- EU assembly says proposal threatens single European market
- Six-month-old initiative has faced widespread criticism
The European Parliament rejected a draft law that would give individual countries in Europe scope to ban imports of genetically modified food and animal feed, potentially killing an initiative that was greeted with widespread criticism.
The European Union assembly voted against granting EU governments a right to opt out of rules making the 28-nation bloc a single market for gene-altered food and feed. With Europe split over the safety of gene-modified organisms, the European Commission, the EU’s regulatory arm, proposed the draft law in April in a bid to give opponents of GMOs fewer grounds to hold up EU approvals urged by supporters of the technology.
The commission proposal was modeled on European legislation approved three months earlier -- following more than four years of deliberations -- that lets national governments go their own way on the cultivation of gene-modified crops. The EU Parliament’s rejection on Wednesday in Strasbourg, France, of the food and feed measure reflects concerns it would have been a step too far in denting a free-trade tenet of the bloc.

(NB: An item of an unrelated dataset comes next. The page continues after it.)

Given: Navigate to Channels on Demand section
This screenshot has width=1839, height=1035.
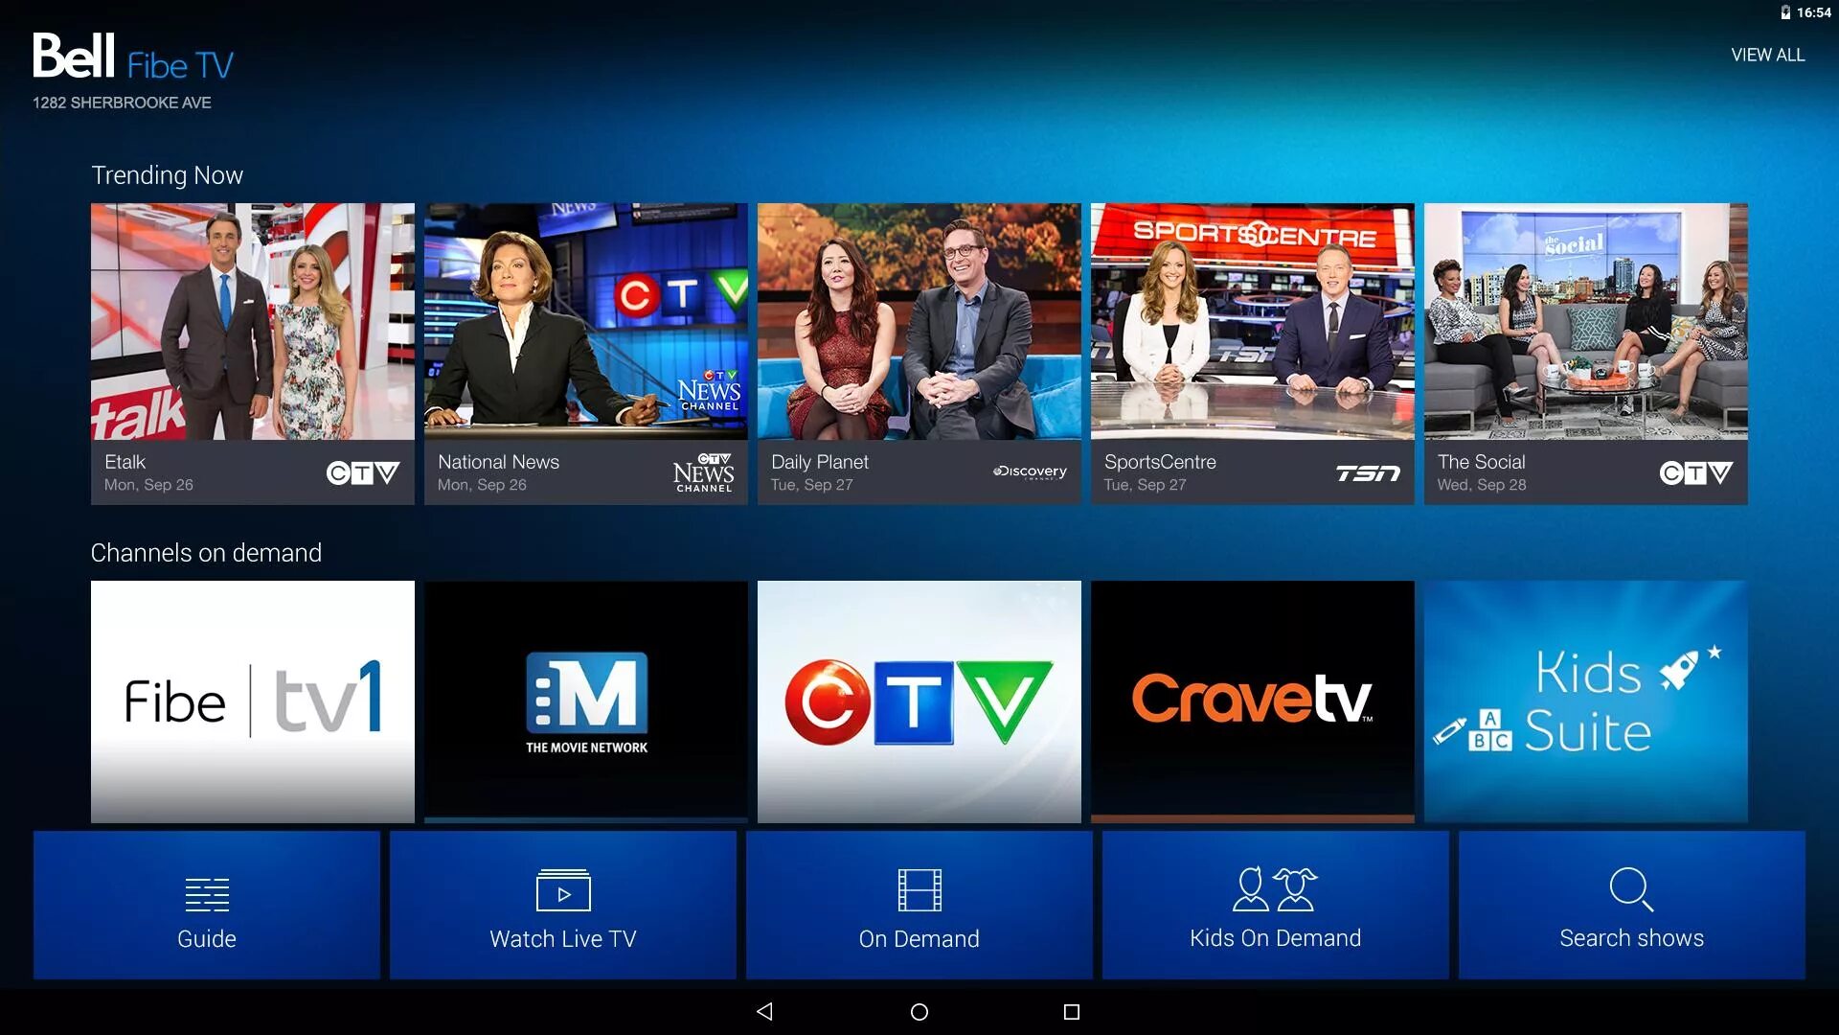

“Member states should shoulder their responsibilities and take a decision together at EU level, instead of introducing national bans,” said Giovanni La Via, an Italian who chairs the 751-seat assembly’s environment committee, which earlier this month recommended throwing out the draft legislation on GMO food and feed. The commission said it would pursue talks on the proposal with EU governments, which also have a say on the matter.
The moment it was unveiled six months ago, the commission proposal drew rebukes from anti- and pro-GMO groups as well as from the U.S. government.
Environmental organization Greenpeace called the initiative “a farce,” saying the opt-out option wouldn’t stand up in court against EU free-market rules. The European Association for Bioindustries, whose members include GMO manufacturers, said the proposal would limit choice for livestock farmers, weaken the EU economy and rattle innovative companies’ confidence in the bloc’s approval procedures.
The U.S. government said the draft legislation would enable EU nations to ignore “science-based safety and environmental determinations,” would fragment the European market and was inconsistent with current trans-Atlantic talks on a free-trade agreement.